Nel fine settimana n minuto di silenzio verrà dal mondo del calcio, che ebbe in lui il tifoso più eccellente ai Mondiali vinti nel 2006. “Per tutti noi resterà sempre il presidente campione del mondo”, fa sapere la Figc. A nome di tutti gli italiani, è stato il suo successore Sergio Mattarella a esprimere “il cordoglio dell’intera nazione”. Poi citando il lungo excursus di Napolitano (“eletto alle più alte magistrature dello Stato, presidente della Camera, senatore a vita, presidente della Repubblica per due mandati), il capo dello Stato rimarca le sue qualità: “Ha interpretato con fedeltà alla Costituzione e acuta intelligenza il ruolo di garante dei valori della nostra comunità, con sentita attenzione alle istanze di rinnovamento presenti nella società”. Ricorda quindi l’impegno per i lavoratori: “inesauribile fu la sua azione per combattere la spirale delle morti sul lavoro”.

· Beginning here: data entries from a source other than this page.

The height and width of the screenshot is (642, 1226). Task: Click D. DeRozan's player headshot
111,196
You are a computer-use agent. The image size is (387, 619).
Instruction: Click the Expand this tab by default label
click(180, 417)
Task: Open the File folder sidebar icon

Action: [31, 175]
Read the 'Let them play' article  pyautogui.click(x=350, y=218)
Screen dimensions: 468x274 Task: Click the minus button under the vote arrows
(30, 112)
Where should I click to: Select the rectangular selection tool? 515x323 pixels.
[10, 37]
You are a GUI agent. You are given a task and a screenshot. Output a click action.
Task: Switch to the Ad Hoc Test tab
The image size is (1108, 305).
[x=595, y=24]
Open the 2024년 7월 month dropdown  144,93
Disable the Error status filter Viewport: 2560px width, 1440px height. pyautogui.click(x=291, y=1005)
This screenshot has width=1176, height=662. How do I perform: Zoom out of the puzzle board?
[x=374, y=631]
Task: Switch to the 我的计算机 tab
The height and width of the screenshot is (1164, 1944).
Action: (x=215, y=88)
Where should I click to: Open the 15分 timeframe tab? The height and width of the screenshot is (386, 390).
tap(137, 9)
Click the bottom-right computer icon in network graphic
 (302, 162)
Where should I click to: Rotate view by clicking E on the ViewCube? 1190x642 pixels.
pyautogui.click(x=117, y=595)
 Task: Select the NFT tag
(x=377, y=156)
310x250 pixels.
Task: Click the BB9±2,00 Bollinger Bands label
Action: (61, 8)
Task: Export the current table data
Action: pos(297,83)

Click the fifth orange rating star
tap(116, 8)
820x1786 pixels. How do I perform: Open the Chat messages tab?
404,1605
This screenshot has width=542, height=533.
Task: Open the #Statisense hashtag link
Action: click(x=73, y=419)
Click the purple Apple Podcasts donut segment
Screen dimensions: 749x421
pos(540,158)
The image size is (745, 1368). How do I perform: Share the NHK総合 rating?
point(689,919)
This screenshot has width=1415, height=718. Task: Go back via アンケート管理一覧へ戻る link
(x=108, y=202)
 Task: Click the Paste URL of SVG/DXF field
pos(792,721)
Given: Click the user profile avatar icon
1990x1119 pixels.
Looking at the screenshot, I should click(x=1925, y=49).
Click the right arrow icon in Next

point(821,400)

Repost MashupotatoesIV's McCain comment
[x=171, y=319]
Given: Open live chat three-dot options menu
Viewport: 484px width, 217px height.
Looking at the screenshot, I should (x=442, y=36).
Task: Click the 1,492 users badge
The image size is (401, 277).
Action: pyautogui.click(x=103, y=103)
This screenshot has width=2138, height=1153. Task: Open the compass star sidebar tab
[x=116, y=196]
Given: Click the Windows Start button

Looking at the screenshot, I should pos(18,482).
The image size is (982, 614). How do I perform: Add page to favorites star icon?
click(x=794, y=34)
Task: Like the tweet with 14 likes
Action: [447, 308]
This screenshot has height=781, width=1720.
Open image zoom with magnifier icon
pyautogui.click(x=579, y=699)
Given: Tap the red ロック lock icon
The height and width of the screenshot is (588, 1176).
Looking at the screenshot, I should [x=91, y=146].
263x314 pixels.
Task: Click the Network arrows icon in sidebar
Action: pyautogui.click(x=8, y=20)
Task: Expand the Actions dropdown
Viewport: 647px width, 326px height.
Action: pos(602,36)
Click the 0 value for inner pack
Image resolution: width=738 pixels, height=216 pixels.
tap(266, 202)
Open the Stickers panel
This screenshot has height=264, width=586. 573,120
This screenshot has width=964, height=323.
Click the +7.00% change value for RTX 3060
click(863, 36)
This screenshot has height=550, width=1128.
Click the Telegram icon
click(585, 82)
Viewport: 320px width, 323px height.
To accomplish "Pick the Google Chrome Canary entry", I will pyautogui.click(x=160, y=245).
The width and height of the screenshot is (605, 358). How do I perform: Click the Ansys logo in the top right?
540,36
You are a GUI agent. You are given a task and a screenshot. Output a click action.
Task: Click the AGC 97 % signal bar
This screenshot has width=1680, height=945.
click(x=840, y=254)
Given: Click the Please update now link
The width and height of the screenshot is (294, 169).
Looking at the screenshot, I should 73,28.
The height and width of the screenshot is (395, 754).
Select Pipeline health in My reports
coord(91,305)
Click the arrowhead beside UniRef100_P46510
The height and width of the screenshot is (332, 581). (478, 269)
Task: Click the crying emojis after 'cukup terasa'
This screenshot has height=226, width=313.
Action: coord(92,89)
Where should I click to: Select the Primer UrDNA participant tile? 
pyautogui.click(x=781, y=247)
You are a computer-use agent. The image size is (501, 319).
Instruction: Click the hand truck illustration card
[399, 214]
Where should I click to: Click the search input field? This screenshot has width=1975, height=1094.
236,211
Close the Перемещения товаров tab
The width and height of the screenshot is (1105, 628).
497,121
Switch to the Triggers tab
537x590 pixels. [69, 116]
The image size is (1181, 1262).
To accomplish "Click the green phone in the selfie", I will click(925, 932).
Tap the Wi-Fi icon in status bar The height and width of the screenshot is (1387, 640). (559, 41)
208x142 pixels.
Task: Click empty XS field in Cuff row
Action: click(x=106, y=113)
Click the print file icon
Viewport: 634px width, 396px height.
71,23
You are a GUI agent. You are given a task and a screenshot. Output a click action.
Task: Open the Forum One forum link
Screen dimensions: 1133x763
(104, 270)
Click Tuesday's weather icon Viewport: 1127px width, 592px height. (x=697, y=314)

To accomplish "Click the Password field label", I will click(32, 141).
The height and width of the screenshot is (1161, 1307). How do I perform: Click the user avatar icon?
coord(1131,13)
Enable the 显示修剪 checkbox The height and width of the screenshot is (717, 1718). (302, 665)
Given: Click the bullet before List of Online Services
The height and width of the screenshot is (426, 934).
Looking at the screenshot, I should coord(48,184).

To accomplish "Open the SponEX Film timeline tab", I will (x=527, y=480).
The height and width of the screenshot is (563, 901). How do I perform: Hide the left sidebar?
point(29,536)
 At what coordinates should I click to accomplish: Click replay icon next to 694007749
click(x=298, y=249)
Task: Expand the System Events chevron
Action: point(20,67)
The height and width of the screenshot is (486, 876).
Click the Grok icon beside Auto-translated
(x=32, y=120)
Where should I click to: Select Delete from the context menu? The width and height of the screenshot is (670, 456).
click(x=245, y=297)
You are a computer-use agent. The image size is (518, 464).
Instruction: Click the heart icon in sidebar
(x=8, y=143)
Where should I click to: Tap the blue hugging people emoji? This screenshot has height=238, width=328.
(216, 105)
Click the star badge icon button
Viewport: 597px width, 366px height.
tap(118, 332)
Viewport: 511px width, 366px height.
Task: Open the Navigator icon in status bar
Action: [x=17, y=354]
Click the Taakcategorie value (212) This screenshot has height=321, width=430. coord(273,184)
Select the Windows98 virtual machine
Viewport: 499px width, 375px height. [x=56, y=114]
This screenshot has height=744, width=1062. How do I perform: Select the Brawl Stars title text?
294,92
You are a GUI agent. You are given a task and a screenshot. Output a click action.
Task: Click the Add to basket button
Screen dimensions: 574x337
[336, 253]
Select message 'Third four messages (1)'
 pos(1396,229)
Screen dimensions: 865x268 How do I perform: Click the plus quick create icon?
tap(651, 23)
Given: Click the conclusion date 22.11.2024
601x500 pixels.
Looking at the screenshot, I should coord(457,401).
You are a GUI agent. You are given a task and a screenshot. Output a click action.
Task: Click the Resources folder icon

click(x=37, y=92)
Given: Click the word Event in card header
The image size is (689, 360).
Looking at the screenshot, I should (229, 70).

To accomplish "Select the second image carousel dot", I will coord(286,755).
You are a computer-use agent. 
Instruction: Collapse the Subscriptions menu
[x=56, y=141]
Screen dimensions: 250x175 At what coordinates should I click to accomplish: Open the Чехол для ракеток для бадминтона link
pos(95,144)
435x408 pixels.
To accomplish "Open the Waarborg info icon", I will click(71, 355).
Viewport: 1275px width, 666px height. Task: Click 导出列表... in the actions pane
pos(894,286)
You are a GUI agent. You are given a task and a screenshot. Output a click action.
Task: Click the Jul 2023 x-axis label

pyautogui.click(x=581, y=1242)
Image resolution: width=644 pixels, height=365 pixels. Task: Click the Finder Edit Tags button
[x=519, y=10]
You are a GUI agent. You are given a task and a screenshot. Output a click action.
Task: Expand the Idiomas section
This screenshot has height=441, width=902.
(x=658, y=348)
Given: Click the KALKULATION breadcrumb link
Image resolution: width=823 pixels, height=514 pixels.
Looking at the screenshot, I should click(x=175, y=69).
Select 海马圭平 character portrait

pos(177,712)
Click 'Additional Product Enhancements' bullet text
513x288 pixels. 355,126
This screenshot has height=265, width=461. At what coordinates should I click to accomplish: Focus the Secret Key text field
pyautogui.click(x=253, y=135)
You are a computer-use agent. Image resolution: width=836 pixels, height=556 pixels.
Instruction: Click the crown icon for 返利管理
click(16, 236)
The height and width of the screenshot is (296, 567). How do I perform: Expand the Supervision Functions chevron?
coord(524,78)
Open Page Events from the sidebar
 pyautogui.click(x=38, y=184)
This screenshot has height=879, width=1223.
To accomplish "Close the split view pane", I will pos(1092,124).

Ma sottolinea anche alcune scelte nette come “l’adesione alla causa antifascista e del movimento comunista, l’impegno per lo sviluppo del Mezzogiorno e delle classi sociali subalterne, fino alla convinta opera europeistica e di rafforzamento dei valori delle democrazie”. E non nasconde il dolore più intimo: “La sua morte mi addolora profondamente”,scrive facendosi portavoce sia dei “sentimenti più intensi di gratitudine della Repubblica” sia del cordoglio ai familiari del presidente emerito. Vicina alla famiglia, la premier Giorgia Meloni che a loro si rivolge con “un pensiero e le più sentite condoglianze” a nome del governo. Il suo predecessore a Palazzo Chigi, Mario Draghi, fa un elogio del presidente che “è stato assoluto protagonista della storia italiana ed europea degli ultimi settant’anni”. Cita i tanti ruoli (anche come ministro dell’Interno) e rimarca la capacità di “coniugare il dialogo con tutte le culture politiche con quella di agire con saggezza e coraggio, a tutela dei cittadini e della Costituzione”. E’ un ricordo condito di aneddoti, quello del presidente del Senato Ignazio La Russa: “Per lui politica, cultura e istituzioni erano vita, passione, ma anche razionalità e coerenza. Quando ero ministro della Difesa – racconta – aveva stabilito con me, da capo supremo delle forze armate, un forte rapporto di collaborazione e io mai ho celato le mie simpatie personali nei suoi confronti, nonostante avessimo posizioni politiche ben distanti”. Rammenta pure che “la sua parola fu decisiva affinchè la celebrazione per i 150 anni dell’Unità d’Italia avvenisse con l’importanza che meritava”. Fino all’ultimo impegno chiesto di recente per presiedere il Senato per due giorni, prima del nuovo incarico. Dalla Camera, il presidente Lorenzo Fontana sottolinea che “Napolitano è stato un protagonista della scena politica e istituzionale”.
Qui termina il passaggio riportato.